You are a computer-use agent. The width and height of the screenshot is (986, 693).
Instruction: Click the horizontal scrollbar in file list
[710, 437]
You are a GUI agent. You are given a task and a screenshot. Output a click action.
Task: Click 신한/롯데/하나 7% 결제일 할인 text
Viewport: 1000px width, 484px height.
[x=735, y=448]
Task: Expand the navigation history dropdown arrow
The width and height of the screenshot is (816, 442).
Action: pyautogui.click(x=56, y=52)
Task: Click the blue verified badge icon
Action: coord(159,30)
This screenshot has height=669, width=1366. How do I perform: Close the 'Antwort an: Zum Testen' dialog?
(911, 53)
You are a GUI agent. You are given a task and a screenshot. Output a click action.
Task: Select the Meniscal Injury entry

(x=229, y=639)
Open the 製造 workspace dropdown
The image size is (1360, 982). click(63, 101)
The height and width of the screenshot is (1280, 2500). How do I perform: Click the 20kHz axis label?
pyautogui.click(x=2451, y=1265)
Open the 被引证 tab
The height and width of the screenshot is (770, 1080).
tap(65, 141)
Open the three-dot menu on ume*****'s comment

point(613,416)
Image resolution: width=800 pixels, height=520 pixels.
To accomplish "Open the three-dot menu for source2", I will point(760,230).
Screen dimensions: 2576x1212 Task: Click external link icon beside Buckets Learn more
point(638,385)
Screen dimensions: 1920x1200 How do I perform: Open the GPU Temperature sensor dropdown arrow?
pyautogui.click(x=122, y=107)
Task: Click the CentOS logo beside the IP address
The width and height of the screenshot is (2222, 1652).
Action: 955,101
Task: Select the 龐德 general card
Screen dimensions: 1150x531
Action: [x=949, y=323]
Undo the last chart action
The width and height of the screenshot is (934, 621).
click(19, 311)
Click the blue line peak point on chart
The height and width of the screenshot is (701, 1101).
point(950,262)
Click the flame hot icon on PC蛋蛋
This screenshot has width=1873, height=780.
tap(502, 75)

........

EXERCISE: Copy the items verbatim, from the line containing "Screen dimensions: 2576x1212" through the end of the items.

SOLUTION TO THIS EXERCISE:
Screen dimensions: 2576x1212 Task: Click external link icon beside Buckets Learn more
point(638,385)
Screen dimensions: 1920x1200 How do I perform: Open the GPU Temperature sensor dropdown arrow?
pyautogui.click(x=122, y=107)
Task: Click the CentOS logo beside the IP address
The width and height of the screenshot is (2222, 1652).
Action: 955,101
Task: Select the 龐德 general card
Screen dimensions: 1150x531
Action: [x=949, y=323]
Undo the last chart action
The width and height of the screenshot is (934, 621).
click(19, 311)
Click the blue line peak point on chart
The height and width of the screenshot is (701, 1101).
point(950,262)
Click the flame hot icon on PC蛋蛋
This screenshot has width=1873, height=780.
tap(502, 75)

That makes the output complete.